[Saved entries]
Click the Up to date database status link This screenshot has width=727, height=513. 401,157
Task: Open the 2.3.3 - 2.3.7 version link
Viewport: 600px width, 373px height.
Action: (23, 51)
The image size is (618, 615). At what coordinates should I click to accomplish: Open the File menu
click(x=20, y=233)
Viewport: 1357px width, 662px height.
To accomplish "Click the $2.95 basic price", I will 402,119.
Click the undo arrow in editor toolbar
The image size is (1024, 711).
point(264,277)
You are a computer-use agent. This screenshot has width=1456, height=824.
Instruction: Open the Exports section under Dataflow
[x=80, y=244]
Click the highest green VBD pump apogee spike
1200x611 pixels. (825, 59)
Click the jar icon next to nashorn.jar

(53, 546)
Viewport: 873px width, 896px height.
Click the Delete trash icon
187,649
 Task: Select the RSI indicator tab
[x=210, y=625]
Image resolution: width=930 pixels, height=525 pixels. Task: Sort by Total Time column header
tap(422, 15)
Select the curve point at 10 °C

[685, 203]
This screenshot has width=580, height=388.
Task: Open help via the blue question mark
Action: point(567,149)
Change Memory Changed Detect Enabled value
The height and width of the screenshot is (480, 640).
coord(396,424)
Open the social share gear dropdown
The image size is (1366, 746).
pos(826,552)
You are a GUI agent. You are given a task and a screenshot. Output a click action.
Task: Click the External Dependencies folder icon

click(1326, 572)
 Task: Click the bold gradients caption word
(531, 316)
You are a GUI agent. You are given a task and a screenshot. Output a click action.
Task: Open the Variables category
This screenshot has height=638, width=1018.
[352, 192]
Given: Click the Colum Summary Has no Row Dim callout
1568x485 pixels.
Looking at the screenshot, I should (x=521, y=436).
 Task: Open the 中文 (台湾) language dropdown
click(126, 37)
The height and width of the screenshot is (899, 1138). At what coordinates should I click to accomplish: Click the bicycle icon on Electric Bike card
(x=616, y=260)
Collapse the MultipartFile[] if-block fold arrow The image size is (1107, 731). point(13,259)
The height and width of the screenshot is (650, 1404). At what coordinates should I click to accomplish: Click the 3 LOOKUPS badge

WHAT YOU SHOULD DO => Only the lines above from the one with "The image size is (1366, 746)." up to and including the one with "Collapse the MultipartFile[]" should be repeated, exactly as written.

ANSWER AREA =>
The image size is (1366, 746).
pos(826,552)
You are a GUI agent. You are given a task and a screenshot. Output a click action.
Task: Click the External Dependencies folder icon

click(1326, 572)
 Task: Click the bold gradients caption word
(531, 316)
You are a GUI agent. You are given a task and a screenshot. Output a click action.
Task: Open the Variables category
This screenshot has height=638, width=1018.
[352, 192]
Given: Click the Colum Summary Has no Row Dim callout
1568x485 pixels.
Looking at the screenshot, I should (x=521, y=436).
 Task: Open the 中文 (台湾) language dropdown
click(126, 37)
The height and width of the screenshot is (899, 1138). At what coordinates should I click to accomplish: Click the bicycle icon on Electric Bike card
(x=616, y=260)
Collapse the MultipartFile[] if-block fold arrow The image size is (1107, 731). point(13,259)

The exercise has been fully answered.